The Email Privacy Act seeks to fix a loophole in the Electronic Communications Privacy Act (ECPA), a 1986 bill that enables law enforcement officials to access any type of electronic communication (emails, Facebook messages, Dropbox files, etc.) without a warrant as long as it was over 180 days old. The ECPA, now thirty years old, is notably technologically outdated, as it was passed before the advent of the cloud when companies rarely kept electronic records that were over six-months old.
The bill has widespread bipartisan support and is led by sponsors from both political parties. Representatives Kevin Yoder, a Republican from Kansas, and Jared Polis, a Democrat from Colorado, introduced the bill again on Monday.
The bill is also a favorite of technology industry groups and activist organizations.
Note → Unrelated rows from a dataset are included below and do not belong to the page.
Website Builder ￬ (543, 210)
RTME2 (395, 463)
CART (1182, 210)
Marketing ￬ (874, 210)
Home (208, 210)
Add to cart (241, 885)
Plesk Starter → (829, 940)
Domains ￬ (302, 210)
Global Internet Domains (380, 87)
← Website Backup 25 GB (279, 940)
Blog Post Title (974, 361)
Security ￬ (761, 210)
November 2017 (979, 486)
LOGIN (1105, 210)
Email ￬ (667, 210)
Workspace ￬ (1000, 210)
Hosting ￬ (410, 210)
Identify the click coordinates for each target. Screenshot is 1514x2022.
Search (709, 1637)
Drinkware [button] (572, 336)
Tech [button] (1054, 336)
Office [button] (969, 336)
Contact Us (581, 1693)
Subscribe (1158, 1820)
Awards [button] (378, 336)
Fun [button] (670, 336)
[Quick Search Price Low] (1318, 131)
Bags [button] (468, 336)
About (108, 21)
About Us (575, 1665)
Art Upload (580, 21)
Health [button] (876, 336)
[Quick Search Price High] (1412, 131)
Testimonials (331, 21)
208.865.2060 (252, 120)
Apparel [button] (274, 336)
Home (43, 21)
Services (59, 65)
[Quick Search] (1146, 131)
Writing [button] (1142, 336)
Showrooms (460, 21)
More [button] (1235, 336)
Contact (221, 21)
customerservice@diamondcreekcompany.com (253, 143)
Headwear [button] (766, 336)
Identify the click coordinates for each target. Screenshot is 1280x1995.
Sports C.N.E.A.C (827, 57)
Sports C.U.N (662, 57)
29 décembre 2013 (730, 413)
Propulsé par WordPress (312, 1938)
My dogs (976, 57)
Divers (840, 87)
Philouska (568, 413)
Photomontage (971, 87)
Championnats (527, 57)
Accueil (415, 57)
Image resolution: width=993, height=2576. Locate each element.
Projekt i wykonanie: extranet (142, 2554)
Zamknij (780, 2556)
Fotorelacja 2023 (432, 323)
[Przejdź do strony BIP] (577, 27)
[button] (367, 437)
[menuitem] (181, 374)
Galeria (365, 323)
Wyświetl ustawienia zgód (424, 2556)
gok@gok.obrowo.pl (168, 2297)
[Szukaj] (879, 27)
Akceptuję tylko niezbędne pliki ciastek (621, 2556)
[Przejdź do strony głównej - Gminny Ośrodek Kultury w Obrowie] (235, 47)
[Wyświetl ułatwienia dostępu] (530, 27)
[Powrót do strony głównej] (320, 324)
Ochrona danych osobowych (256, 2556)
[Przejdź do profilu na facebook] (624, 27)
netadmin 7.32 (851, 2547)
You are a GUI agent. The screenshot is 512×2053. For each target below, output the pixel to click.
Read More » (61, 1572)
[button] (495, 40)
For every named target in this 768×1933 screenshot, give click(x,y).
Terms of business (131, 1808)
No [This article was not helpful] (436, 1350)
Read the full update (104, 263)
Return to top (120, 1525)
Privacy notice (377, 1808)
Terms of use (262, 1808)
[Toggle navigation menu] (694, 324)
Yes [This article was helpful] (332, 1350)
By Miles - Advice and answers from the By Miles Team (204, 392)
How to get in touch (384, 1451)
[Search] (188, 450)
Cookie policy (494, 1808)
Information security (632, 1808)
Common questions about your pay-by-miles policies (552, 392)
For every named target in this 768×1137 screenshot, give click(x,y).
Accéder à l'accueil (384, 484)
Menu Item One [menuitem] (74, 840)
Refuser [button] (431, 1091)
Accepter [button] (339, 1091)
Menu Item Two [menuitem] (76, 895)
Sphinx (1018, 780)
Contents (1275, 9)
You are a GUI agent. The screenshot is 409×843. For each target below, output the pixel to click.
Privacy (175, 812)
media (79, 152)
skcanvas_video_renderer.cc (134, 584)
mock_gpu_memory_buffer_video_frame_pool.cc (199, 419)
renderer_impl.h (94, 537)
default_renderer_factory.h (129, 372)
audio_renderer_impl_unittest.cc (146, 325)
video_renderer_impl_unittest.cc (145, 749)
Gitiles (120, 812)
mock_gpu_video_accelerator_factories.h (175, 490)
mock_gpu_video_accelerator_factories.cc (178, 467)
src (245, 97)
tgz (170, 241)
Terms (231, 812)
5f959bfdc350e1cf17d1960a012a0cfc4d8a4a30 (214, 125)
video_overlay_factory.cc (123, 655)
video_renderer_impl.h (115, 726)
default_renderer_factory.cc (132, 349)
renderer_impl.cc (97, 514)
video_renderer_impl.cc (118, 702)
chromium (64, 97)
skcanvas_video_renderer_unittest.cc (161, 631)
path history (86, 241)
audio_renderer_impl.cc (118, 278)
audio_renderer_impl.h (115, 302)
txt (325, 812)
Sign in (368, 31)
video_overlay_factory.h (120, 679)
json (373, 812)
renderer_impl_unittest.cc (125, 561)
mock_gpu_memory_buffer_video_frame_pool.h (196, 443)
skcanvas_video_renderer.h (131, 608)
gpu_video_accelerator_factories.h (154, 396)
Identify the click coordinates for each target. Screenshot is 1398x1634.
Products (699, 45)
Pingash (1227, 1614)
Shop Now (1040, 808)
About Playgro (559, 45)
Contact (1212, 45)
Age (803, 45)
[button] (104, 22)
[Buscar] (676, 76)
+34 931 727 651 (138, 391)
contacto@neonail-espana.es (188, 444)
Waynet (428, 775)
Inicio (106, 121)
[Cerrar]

“It’s time for Congress to put an end to a glaring loophole in privacy law,” writes Kate Tummarello, a member of the Electronic Frontier Foundation’s (EFF) Activism Team, in a blog post on the organization’s website. “Thanks to the wording in a more than 30-year-old law, the papers in your desk are better protected than the emails in your inbox.”
Federal agencies, on the other hand, have voiced their disapproval of the legislation and have pushed for the continued right to access electronic communication without the need for a warrant.
The bill originally failed in the 113th Congress (2013-2014) and never made it out of the House Judiciary Subcommittee on Crime, Terrorism, Homeland Security and Investigations. The bill was reintroduced in the 114th Congress (2015-2016) and eventually garnered more co-sponsors than any other bill that year. It unanimously passed the House Judiciary Subcommittee and then, again unanimously, passed the House in April, 2016.
The legislation lingered in the Senate that year, however, and never passed the Senate Judiciary Committee. The lead co-sponsors of the Senate legislation -- Senators Patrick Leahy, a Democrat from Vermont, and Mike Lee, a Republican from Utah -- eventually withdrew the bill from consideration after a number of amendments suggested by their Senate colleagues weakened the original intention of the bill.
Senator John Cornyn, a Republican from Texas, proposed an amendment that would allow the FBI to obtain email records without a warrant in terrorism or intelligence-related cases. Senator Jeff Sessions, a Republican from Alabama and the President-elect’s choice as the new Attorney General, suggested an amendment that would exempt federal agents from obtaining a warrant if the government says an emergency situation exists.
Congress will likely need to act quickly if they would like the bill to pass in its current form, especially considering the president-elect’s strong stance against Apple during the company’s email encryption case last year.